On Tuesday, the B.C. First Nations Summit and the Asia Pacific Foundation of Canada are unveiling a province-wide initiative on China, emulating that strategy in a broader fashion.
The First Nations-China Desk is a portal to help native communities gain access to markets for their forestry and fishery products – at a time when China is emerging as a key customer. In May, for the first time, China surpassed the United States in the value of shipments for B.C. lumber exports.
But the band trade office will also help Chinese investors navigate the unfamiliar territory of doing business in a province where resource development is often clouded by unsettled native land claims.
"There is a perception out there that our people are out to block everything," said Ed John, grand chief of the First Nations Summit. "That's not the case, but if you are coming to our house, you better knock first."
While China and Canada aim to double current trade levels to $60-billion by 2015, native bands have exacted little benefit from B.C.'s Pacific Gateway strategy.
Mr. John is spearheading an effort to change that. He has completed four trade missions to China, and in October, he'll go back to help raise a five-metre-tall totem pole created by B.C. aboriginal youth for the Qiang people, a gift to commemorate thousands of deaths in the Chinese city of Beichuan in the 2008 earthquake in the Sichuan province.
He said governments and businesses rarely include reserves in their trade mission efforts in China, but the aboriginal cultural exchanges have proven valuable.
"When our drums and regalia come out, the tone in the room changes completely. The Chinese understand culture and tradition," he said. "We are creating our own opportunities here." The key, he said, lies in educating investors on the need to secure "informed consent" from the bands – even in a province where the government doesn't always recognize that standard.

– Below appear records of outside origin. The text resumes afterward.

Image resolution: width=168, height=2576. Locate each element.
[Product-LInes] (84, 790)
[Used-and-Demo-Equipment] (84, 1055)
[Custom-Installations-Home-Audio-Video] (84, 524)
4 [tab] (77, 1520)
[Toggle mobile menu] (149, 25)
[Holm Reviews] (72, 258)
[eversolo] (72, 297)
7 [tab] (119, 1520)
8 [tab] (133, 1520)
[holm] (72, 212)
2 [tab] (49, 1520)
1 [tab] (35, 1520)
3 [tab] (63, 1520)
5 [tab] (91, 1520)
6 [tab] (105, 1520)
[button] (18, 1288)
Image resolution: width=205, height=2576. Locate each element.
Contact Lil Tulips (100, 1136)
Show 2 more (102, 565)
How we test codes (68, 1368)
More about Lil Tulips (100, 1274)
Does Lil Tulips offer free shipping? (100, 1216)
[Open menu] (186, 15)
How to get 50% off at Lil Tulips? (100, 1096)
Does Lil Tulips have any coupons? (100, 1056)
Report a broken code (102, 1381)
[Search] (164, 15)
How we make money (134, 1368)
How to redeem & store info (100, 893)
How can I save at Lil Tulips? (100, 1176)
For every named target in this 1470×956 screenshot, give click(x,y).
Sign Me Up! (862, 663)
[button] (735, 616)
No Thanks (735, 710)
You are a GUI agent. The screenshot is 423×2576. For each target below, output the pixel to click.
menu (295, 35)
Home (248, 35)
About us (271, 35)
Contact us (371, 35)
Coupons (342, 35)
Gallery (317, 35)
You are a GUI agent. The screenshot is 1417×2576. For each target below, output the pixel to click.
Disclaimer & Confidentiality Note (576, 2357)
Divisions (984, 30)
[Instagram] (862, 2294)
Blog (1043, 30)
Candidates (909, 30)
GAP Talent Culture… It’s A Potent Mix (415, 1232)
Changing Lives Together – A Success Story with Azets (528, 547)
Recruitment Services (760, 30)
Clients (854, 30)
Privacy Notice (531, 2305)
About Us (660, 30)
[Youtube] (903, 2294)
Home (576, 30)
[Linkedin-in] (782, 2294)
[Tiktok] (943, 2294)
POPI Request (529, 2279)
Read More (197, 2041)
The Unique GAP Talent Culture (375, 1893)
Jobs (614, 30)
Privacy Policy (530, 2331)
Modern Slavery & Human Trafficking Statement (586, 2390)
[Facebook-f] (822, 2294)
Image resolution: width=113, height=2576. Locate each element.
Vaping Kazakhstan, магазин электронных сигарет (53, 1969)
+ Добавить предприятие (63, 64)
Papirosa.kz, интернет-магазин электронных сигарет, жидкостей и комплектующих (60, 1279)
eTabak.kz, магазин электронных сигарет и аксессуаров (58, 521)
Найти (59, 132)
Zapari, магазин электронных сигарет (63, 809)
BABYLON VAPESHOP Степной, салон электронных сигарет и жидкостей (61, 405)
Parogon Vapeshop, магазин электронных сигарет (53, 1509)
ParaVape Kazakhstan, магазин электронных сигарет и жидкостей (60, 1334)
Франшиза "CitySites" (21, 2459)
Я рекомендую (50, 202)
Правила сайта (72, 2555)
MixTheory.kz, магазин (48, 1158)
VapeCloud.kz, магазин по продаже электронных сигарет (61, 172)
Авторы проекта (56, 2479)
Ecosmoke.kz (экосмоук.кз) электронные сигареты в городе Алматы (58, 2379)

Yuen Pau Woo, president of the Asia Pacific Foundation of Canada, said B.C. native bands can help unlock significant investments in the province, but he said Chinese investors all too often discover aboriginal interests only after conflict arises.
"There is a lot of ignorance about the role first nations play in resource development projects in British Columbia," he said. "Most Chinese investors probably come across this issue after the fact, when they have proceeded with plans to partner with mainstream Canadian companies."
Securing certainty by working with native bands can unlock new economic development potential, Mr. Woo said. "I think we are talking about billions of dollars."
British Columbia's native communities have often been, at best, reactive to Chinese investment in energy and mining projects.
But that is starting to change. The Kaska Dena Council in Northern B.C. is in the final stages of a deal with a Chinese company to open a silver mine in its traditional territories, and is negotiating with two other mining companies.
The council's chief negotiator, Dave Porter, said the terms are groundbreaking in scope. There is compensation for the impact on the band's aboriginal rights and title, as well as a share of all money spent on exploration. "It's a significant breakthrough in the area of profit-sharing," he said. "More of that can happen if first nations are approached in the right way."